Les plus riches sont de plus en plus riches, et les plus pauvres de plus en plus pauvres. C'est l'amer conclusion que tire l'Insee dans sa dernière étude «Niveau de vie et pauvreté», portant sur les revenus des Français en 2023, et publiée ce lundi 7 juillet. Cet écart entre les deux extrémités de l'échelle des revenus atteint même un niveau record : «La baisse du niveau de vie des plus modestes, concomitante à la hausse de celui des plus aisés, conduit les indicateurs d’inégalités à atteindre des niveaux parmi les plus élevés depuis 30 ans», pointe l'institut national de la statistique.

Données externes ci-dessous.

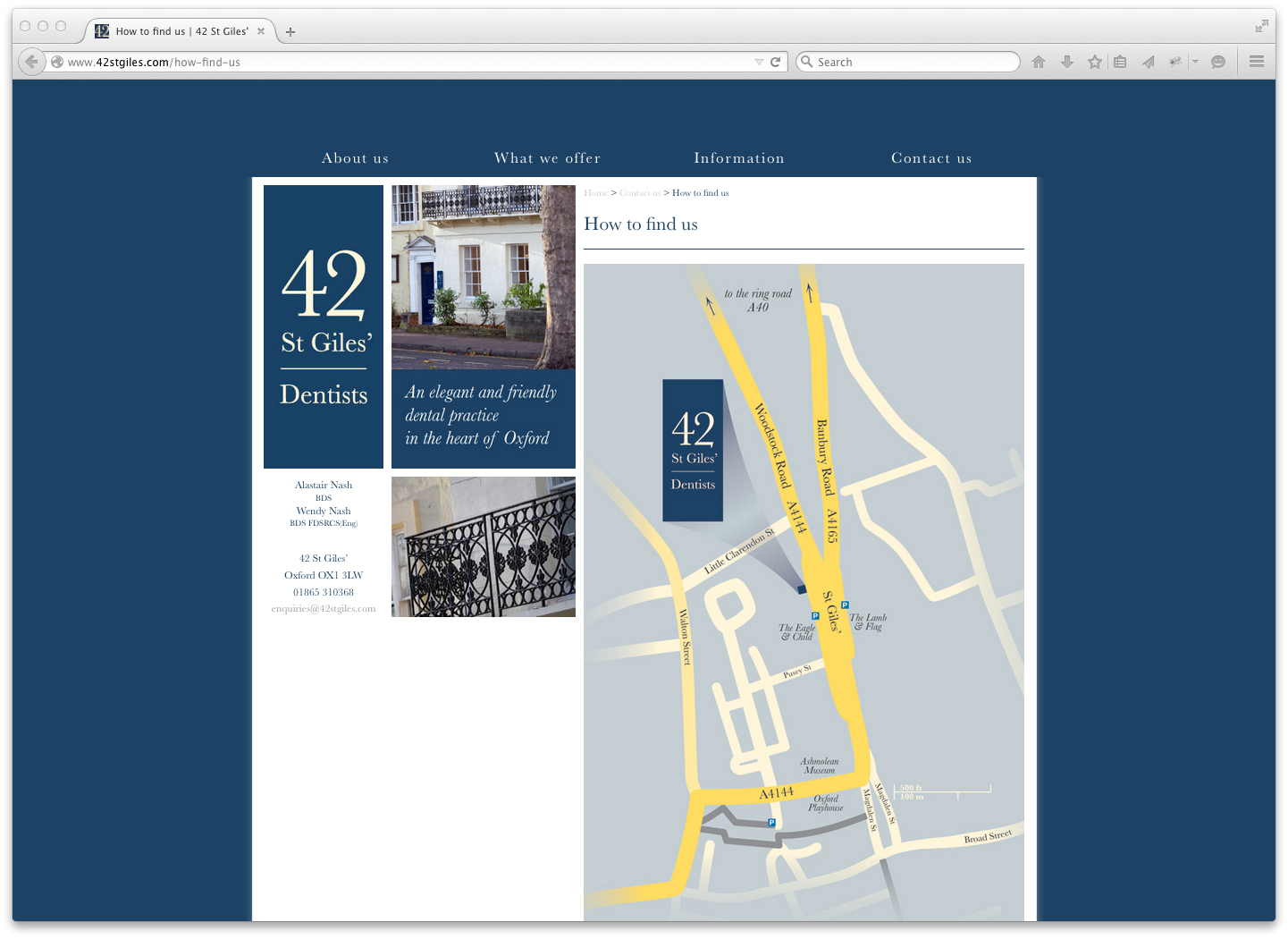Expand the dropdown arrow beside the bug icon
The image size is (1288, 939).
point(1195,62)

Parmi ces indicateurs d'inégalité, l'Insee s'intéresse notamment au rapport interdécile, c'est-à-dire au rapport entre le niveau de vie plancher des 10% les plus aisés, et le niveau de vie plafond des 10% les plus modestes (voir encadré). Concrètement, si on divise la population française en dix tranches (ou déciles) selon leur niveau de revenu, les premiers français à entrer dans la catégorie des 10% les plus aisés gagnaient, en 2023, 3,49 fois plus que les mieux lotis parmi les 10% les plus pauvres. Un niveau proche du record de 2011 (3,58 fois).
Il faut être encore plus riche pour atteindre la marche des 10% les plus riches
Plus précisément, entre 2022 et 2023, le neuvième décile (D9) - soit le niveau de vie minimum des 10% les plus riches - a augmenté 2,1% selon l'Insee, tandis que, sur la même période, le premier décile (D1) - le niveau de vie maximum des 10% les plus modestes - a diminué de 1%. Autrement dit, il faut être encore plus riche pour atteindre la marche des 10% les plus riches. A l'opposé, le niveau de vie plafond des 10% les plus pauvres a encore reculé.

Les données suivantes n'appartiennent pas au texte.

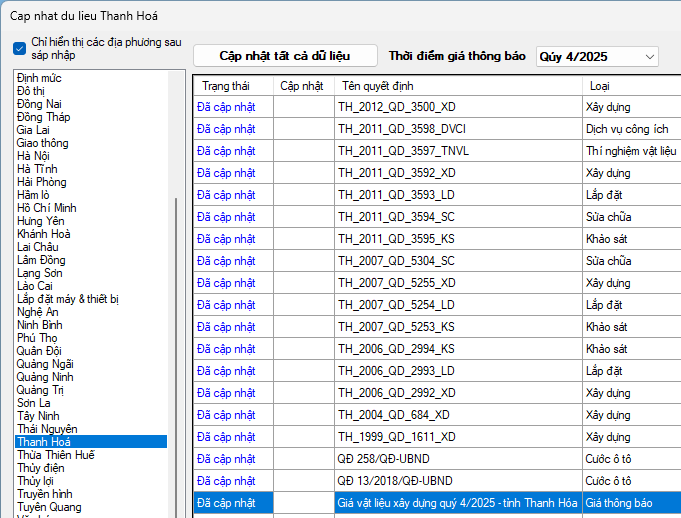Pick 'Quảng Ninh' from the list
Image resolution: width=681 pixels, height=518 pixels.
(45, 377)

Plus intéressant, pour expliquer cet éloignement croissant, l'Insee met notamment en avant la nature des placements détenus par ces deux groupes. En particulier, pour ce qui concerne les gains de revenus des plus riches : «La majeure partie de cette hausse est due à l’augmentation des revenus financiers impulsée par la hausse des taux d’intérêt et à l'augmentation des revenus d'investissement, notamment des placements et assurances vie», note l'Insee.
Une inégalité d'accès aux placements les plus rémunérateurs
On constate en effet une inégalité dans l'accès aux placements, en particulier les plus rémunérateurs. Dans son étude sur «La détention de patrimoine des ménages en 2024», l'Insee notait par exemple que si 71% des Français détenaient un Livret A - on en compte environ 57 millions ouverts - seuls 42% disposaient alors d'une assurance vie. Certes l'année 2023 a été celle de la hausse des rendements des Livrets réglementés (jusqu'à 3% pour le Livret A, et 6,1% pour le Livret d'épargne populaire, LEP), mais l'assurance vie, si elle dispose aussi d'une partie garantie en capital - le fonds en euros - permet à ses titulaires d'accéder à d'autres investissements, qui peuvent être bien plus rémunérateurs.

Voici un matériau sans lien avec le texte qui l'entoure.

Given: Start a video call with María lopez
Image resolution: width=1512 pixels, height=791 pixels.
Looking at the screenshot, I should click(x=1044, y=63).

Par exemple, sur le long terme, ce sont les actions qui affichent la meilleure performance : 11,8% de rendement en moyenne par an, entre 1984 et 2024, selon Institut de l'épargne immobilière et foncière (IEIF). Or, selon l'Autorité des marchés financiers (AMF), en 2023, environ 1,3 million de particuliers ont réalisé au moins un achat ou une vente d’actions, soit… 1,9% des Français seulement. Un ratio logique, car pour se lancer sur ces investissements risqués, il faut d'abord avoir mis de côté une épargne de précaution, sur son Livret A, par exemple. Un placement dont, faute d'économies suffisantes, de nombreux épargnants doivent se contenter.
Quels sont les revenus du premier et du neuvième décile ?
Selon l'Insee, en 2023, le premier décile - soit les 10% de Français les plus modestes - affichaient des revenus inférieurs à 13 460 euros par an. A l'opposé, les 10% les plus riches gagnaient plus de 46 960 euros. Le panel de l'Insee couvre uniquement la France métropolitaine, les personnes vivant dans un logement, les ménages qui déclarent un revenu (positif ou nul) et dont la personne de référence n'est pas étudiante.